Wpis z mikrobloga

@Darknes17 o stary, gratuluję spostrzegawczości, ja wczoraj w nocy wracałem przez las spory kawałek drogi i tak mocno wiało i lało, że w sumie poczułem się w niebezpieczeństwie bo do końca lasu miałem z 15km a drzewa pod wpływem zacinającego deszczu prawie kładły się na drogę.
  • Odpowiedz
  • 1
@siwy92: No było przepisowo.
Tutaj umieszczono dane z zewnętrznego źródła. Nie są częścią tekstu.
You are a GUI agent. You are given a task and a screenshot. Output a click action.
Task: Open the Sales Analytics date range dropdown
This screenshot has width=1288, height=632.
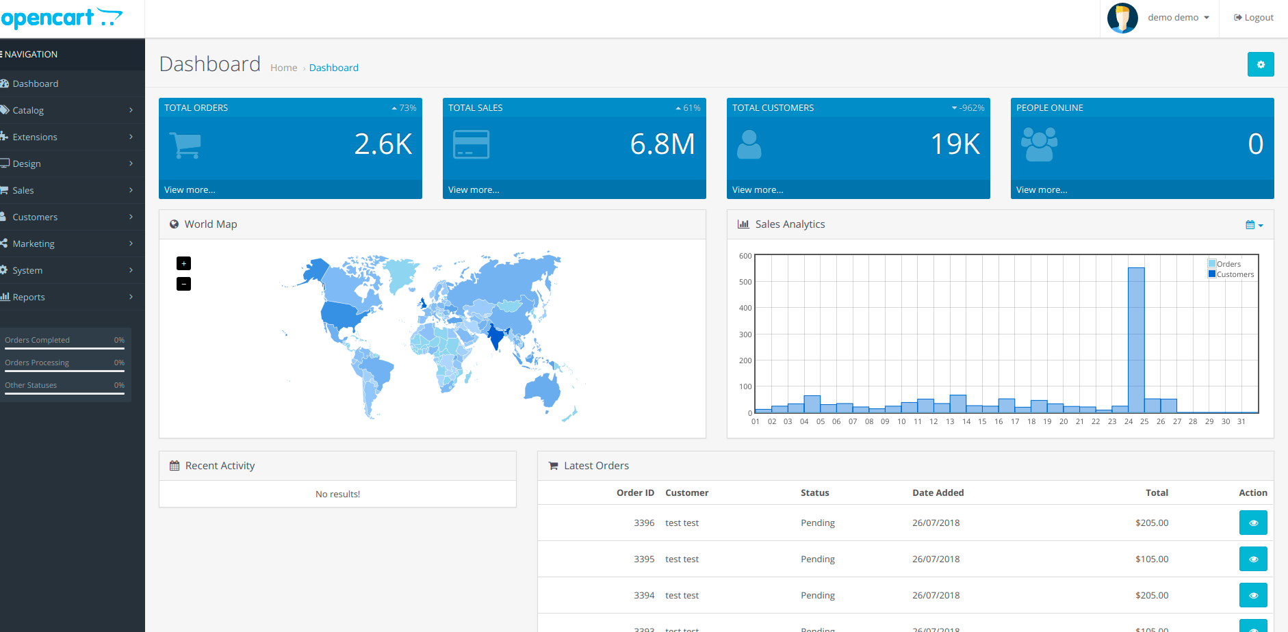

Ale jak drzewo leci czy stado saren to niekiedy nie pomoże. Kiedyś znajomy jechał przede mną do pracy, wyskoczyło stado saren to on wychamowal i stanął w miejscu a one same wbiegały mu w auto ze cały bok skasowany ¯_(ツ)_/¯
  • Odpowiedz
@Darknes17 dostał coś z ubezpieczenia? Zawsze lepiej niż kolega który jechał polonezem w latach 90 skosil sarnę ta wpadła mu do środka polamana oszołomiona podgryzała go po ramieniu z tylniej kanapy. Po nią przyjechał weterynarz a po niego karetka xD
  • Odpowiedz
  • 0
@siwy92: Nic bo nie miał autocasco, a jeśli znak stoi uwaga zwierzęta to nic się nie należy. Tutaj sprawcy uciekli choć i ja jedna sztukę która się wywróciła stuknąłem zderzakiem i delikatnie połamałem, bo jechałem za nim.
  • Odpowiedz
@Darknes17: Znam to uczucie ( ͡° ʖ̯ ͡°) Miałam kiedyś podobną sytuację, ale nie zdążyłam zahamować, uciekłam na lewo i ostatecznie skończyło się skasowanym lusterkiem.